Furthermore, inspecting compiler bug reports around this subject area reveal that this is not the first time GCC has suffered monumental memory blowup over unoptimized representation of data. In fact, this is a 16+ year old problem that GCC has been struggling with for a long time now (C++ version here). That the above numbers is nearing the best that can be afforded by some of the most passionate volunteers and experts curating an extremely large codebase should be testament to how hard the language is this area for compiler developers, and how painful it is for regular developers using their tools.

Clang, while having a better data representation and more optimized structures at its disposal, is similarly constrained. With significant implementation work, they are deeply constrained in what they can do:

It might be possible to introduce some sort of optimized representation specifically for initializer lists. But it would be a big departure from existing AST handling. And it wouldn’t really open up new use cases, given that string literal handling is already reasonably efficient.

– Eli Friedman, December 29th 2019

Is this really the best use of compiler developer energy?

» GIVEN PROBLEM 1
In the passage about compiler memory use, how old is the problem that GCC has been struggling with?
» GIVEN PROBLEM 2
Write out the passage about compiler memory use word for word, from "It might be" up to and including "already reasonably efficient.".
Draw only on the passage about compiler memory use.

» SOURCE EXCERPT
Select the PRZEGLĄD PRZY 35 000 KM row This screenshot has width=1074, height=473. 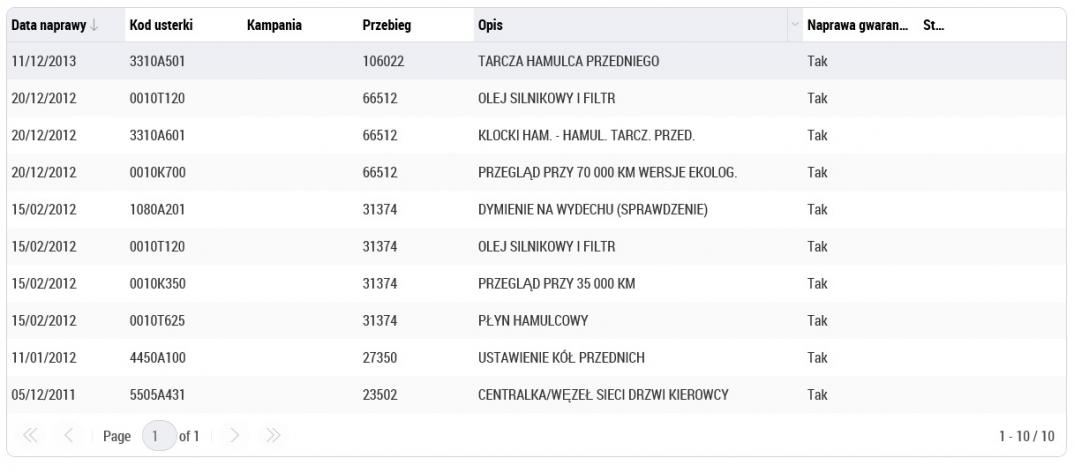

» CORRECT RESPONSE 1
It is a 16+ year old problem.

» CORRECT RESPONSE 2
It might be possible to introduce some sort of optimized representation specifically for initializer lists. But it would be a big departure from existing AST handling. And it wouldn’t really open up new use cases, given that string literal handling is already reasonably efficient.